Study questions:
(a) List each distinct all-capital abbreviation used in the forum post below.
(b) Return the forum post's text between "CoolaSchmoola · 10/10/2012" and "the other parent.", inclusive, copied word for word.

Do not pick up the wrapper!!

CoolaSchmoola · 10/10/2012 22:14

I agree he is being completely out of order - he isn't pulling his weight in the home, end of story.

But in the original post the OP said that her DH has a rule that there is no food in the room in question - but that she let's the kids have sweets/crisps in there.

So the OP deliberately undermines her DH in front of her kids by allowing them to ignore his rule? And then complains that he is disrespecting her by the way he speaks to her in front of them?

There is some hypocrisy there.

How many threads have there been where OPs are complaining that their OH's ignore the rules for the children - and how many responses that that is simply unacceptable? Countless responses saying if you disagree you discuss out of earshot of the children but you never undermine the other parent.

I would be furious if my DH deliberately allowed our children to ignore a rule I had set - if he disagreed with it I would expect a discussion in private and either the rule to stand or be removed. I would not expect him to allow the children to ignore me. I get the feeling if this had been the other way round and the OPs husband had allowed the children to deliberately flout a rule she had set we'd all using this as another reason to berate him. Yet noone has said anything about it when it's his rule - because he's being an arse about other things? Doesn't change the fact that undermining the other parent isn't right.

(Before you get on your high horse Mr OP - you are as bad by speaking to your wife in the way you do - and worse through demonstrating seriously fucked up gender roles and massive inequality in your home.)

Saved data entries:
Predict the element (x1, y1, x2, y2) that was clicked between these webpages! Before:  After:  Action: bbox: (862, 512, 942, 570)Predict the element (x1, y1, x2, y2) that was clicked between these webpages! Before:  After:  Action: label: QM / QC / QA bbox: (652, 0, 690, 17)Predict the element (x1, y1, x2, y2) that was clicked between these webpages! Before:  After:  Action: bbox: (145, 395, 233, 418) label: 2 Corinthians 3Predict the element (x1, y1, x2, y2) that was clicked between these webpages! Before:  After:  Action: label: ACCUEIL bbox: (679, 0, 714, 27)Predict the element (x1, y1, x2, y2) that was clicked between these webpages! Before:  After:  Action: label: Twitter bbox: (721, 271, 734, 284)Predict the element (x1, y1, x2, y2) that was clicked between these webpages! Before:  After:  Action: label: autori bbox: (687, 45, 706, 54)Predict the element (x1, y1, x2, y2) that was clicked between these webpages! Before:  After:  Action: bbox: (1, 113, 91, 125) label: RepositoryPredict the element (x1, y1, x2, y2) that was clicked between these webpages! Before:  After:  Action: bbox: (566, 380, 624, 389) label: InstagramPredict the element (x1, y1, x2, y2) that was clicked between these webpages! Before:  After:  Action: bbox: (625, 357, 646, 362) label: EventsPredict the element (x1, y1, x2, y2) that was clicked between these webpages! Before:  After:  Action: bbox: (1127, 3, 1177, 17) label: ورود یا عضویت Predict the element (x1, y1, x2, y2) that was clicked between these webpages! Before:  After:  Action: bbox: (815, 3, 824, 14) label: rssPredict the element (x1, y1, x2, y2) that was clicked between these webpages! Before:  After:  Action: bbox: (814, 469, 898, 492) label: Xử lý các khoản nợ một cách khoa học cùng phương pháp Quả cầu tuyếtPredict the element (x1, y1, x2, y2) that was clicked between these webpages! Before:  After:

Solutions in order:
(a) OP, DH, OH

(b)
CoolaSchmoola · 10/10/2012 22:14

I agree he is being completely out of order - he isn't pulling his weight in the home, end of story.

But in the original post the OP said that her DH has a rule that there is no food in the room in question - but that she let's the kids have sweets/crisps in there.

So the OP deliberately undermines her DH in front of her kids by allowing them to ignore his rule? And then complains that he is disrespecting her by the way he speaks to her in front of them?

There is some hypocrisy there.

How many threads have there been where OPs are complaining that their OH's ignore the rules for the children - and how many responses that that is simply unacceptable? Countless responses saying if you disagree you discuss out of earshot of the children but you never undermine the other parent.